6Les différentes législations sur l’eau ont été également importées des métropoles et difficilement adaptées aux conditions sud-africaines. En fondant la ville du Cap comme station de ravitaillement en eau et produits frais, la Compagnie des Indes orientales appliqua le droit hollandais, lui-même inspiré du droit romain, conçu dans un tout autre contexte climatique, et garda un contrôle presque total de la ressource. Mais l’Empire britannique introduisit en 1805 la notion de Riparian Rights, droit de propriété des riverains sur les eaux qui se trouvent sur leurs terres. Dans ce processus d’importation sélective de modèles législatifs étrangers, il est à noter que le système de Prior Appropriation3, adopté dans les États de l’ouest des États-Unis et qui permit leur développement industriel, minier et urbain, fut écarté dès 1876, au profit des seuls Riparian Rights, confirmés par la loi sur l’irrigation de 1912. Pourtant, la loi sur l’eau de 1956, votée huit ans après le début du régime d’apartheid, tout en conservant l’essentiel des droits des propriétaires riverains, a ouvert partiellement la possibilité d’aménagements importants par l’État, créant un système hybride, sous l’influence des grands travaux hydrauliques effectués aux États-Unis.
7Tant que la consommation d’eau des industries et des villes était relativement modérée et que les moyens d’action restaient limités, les tensions de l’espace hydraulique sud-africain et les contradictions du système législatif étaient maîtrisables : ce ne fut plus le cas dès les années 1950.
Des transferts politisés
8Pour résoudre la crise qui s’annonçait à la fin des années 1940, la solution adoptée fut de construire un gigantesque réseau de transfert d’eau d’ampleur continentale (fig. 2). Il n’est pas dans notre propos de revenir ici sur l’histoire de ces transferts, ni sur les débats qui marquèrent sa construction. Des travaux récents ont montré que, même si l’on peut y trouver une logique a posteriori, il n’a jamais existé aucun plan d’ensemble (Blanchon et Turton, 2005). Chaque transfert a été mis en chantier selon sa logique propre, en fonction d’objectifs qui n’avaient que peu de rapport avec la politique hydraulique : l’Orange River Development Project (ORDP) a été lancé pour restaurer la confiance intérieure et extérieure dans le régime d’apartheid après le massacre de Sharpeville de 19604 ; la construction du Lesotho Highlands Water Project (LHWP) en 1986 est également liée à des considérations de politique internationale, car il permettait à l’Afrique du Sud, soumise à des sanctions, de contrôler directement le Lesotho et d’avoir accès aux financements internationaux par l’intermédiaire de ce pays (Blanchon, 2001).

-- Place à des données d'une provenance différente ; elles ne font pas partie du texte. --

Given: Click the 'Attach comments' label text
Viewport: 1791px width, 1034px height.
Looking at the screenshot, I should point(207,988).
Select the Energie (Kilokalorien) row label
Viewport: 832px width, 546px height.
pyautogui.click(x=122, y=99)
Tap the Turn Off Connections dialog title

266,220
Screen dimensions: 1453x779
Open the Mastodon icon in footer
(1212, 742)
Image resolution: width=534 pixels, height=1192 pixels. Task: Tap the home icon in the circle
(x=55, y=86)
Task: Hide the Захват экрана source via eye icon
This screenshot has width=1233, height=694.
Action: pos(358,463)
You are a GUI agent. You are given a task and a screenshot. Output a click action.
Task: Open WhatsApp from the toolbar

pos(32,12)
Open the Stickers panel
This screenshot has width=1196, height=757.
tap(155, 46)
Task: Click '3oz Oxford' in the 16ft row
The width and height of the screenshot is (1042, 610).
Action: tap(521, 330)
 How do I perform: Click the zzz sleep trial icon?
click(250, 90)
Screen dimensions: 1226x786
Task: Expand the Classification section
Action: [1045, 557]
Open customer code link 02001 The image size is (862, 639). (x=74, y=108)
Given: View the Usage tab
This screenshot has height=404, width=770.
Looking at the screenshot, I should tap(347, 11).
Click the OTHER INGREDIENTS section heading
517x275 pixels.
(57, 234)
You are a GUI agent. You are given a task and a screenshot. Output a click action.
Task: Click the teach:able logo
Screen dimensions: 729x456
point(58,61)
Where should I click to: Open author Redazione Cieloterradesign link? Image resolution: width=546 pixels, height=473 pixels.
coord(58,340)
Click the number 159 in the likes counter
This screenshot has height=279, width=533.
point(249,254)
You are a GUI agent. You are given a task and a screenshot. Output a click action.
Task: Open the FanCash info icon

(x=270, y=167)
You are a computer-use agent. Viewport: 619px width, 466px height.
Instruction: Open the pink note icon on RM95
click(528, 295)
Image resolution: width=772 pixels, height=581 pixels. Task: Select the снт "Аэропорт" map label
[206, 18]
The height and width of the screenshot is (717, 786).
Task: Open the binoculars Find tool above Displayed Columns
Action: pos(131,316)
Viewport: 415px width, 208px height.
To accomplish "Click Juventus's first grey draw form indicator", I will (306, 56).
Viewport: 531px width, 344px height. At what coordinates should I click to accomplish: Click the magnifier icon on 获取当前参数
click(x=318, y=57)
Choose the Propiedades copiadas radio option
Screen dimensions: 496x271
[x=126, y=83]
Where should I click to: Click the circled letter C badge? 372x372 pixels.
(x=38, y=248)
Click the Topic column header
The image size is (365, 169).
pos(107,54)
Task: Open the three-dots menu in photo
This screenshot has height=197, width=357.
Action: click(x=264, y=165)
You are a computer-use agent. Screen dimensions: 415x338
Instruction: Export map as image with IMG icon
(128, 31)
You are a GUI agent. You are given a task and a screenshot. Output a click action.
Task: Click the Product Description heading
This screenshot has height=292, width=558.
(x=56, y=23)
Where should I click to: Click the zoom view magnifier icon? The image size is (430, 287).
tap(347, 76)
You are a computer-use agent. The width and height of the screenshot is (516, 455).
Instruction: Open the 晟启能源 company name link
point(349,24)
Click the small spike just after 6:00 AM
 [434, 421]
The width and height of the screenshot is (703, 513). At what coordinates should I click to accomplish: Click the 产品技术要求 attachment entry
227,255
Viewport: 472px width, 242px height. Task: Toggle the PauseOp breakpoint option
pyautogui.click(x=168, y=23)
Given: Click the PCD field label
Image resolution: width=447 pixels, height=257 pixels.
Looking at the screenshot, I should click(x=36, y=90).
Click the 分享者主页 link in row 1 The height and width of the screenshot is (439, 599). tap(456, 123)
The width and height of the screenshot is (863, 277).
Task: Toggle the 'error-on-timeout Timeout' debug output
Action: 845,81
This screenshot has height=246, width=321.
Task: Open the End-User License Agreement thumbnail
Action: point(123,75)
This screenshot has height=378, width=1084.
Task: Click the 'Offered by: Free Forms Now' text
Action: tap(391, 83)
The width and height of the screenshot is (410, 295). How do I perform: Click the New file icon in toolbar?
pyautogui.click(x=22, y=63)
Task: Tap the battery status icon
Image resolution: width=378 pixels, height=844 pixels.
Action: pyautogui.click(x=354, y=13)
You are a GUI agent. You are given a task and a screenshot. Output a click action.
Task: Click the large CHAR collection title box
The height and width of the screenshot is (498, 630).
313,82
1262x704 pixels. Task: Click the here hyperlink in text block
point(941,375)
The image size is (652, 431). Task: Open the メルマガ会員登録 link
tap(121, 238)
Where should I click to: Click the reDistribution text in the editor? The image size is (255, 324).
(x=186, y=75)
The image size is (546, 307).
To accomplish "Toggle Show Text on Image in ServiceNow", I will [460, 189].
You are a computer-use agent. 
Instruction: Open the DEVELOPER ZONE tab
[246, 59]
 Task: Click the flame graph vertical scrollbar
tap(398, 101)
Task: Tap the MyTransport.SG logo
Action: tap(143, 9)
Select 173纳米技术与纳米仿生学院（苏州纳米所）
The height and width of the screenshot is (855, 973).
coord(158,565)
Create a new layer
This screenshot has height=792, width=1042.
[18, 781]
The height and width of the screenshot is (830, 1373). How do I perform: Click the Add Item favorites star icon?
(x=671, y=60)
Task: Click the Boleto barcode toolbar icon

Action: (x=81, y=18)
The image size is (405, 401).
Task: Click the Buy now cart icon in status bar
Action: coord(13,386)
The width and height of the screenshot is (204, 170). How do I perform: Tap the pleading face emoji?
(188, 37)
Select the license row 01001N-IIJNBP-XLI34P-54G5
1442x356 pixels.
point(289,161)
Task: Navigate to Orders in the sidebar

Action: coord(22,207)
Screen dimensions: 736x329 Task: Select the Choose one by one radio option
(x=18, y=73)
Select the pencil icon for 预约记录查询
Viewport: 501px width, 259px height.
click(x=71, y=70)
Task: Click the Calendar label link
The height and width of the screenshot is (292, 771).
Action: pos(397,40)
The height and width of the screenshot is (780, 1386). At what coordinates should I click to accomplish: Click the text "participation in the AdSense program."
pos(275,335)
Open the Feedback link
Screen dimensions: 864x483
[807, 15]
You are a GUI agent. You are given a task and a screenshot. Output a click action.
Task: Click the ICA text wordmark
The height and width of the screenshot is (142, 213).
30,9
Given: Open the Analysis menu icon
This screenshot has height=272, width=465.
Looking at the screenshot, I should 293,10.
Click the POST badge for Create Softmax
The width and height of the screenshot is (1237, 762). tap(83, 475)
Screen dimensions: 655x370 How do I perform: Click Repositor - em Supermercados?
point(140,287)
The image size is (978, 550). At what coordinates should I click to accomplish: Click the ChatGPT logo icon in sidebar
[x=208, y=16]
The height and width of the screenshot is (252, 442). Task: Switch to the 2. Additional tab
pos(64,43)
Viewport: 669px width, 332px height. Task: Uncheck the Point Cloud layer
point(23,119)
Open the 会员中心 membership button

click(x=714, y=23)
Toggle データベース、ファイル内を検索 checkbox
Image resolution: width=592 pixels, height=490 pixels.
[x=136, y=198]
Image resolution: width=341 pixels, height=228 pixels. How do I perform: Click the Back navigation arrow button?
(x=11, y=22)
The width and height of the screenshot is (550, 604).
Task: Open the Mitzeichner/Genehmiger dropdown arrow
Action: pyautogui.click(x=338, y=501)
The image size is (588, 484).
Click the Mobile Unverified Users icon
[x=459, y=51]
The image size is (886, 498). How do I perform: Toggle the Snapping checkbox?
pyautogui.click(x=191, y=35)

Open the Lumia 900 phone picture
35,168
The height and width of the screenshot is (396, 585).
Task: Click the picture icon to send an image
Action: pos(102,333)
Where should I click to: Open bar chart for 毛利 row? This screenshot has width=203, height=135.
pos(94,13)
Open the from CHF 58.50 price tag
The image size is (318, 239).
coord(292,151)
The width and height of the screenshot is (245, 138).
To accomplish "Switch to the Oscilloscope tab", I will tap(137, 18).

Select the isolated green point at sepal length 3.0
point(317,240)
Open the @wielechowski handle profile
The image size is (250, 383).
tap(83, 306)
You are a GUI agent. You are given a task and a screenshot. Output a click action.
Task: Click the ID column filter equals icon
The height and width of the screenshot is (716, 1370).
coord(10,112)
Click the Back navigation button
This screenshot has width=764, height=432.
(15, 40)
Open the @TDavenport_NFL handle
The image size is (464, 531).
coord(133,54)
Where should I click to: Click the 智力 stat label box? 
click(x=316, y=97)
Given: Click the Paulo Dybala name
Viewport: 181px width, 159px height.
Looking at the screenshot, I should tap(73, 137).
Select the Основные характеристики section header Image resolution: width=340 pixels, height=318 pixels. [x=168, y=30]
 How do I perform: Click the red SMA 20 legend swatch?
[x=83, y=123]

9Chaque transfert correspond également à un moment donné à un rapport de force régional, qui explique le tracé des infrastructures. L’ORDP montre le pouvoir politique des agriculteurs des vallées de la Great Fish et de la Sundays dans les années 1960 ; le LHWP, le poids économique de la région de Johannesburg, seule capable de supporter le coût des travaux. Après quarante ans d’aménagement, la plupart des grands bassins versants sud-africains sont interconnectés, et plus de 4 km3 d’eau sont transférés par an, grâce à un système de régulation qui stocke 25 km3 d’eau, soit plus des trois quarts de la ressource utile. L’eau coule effectivement vers l’argent et le pouvoir en Afrique du Sud.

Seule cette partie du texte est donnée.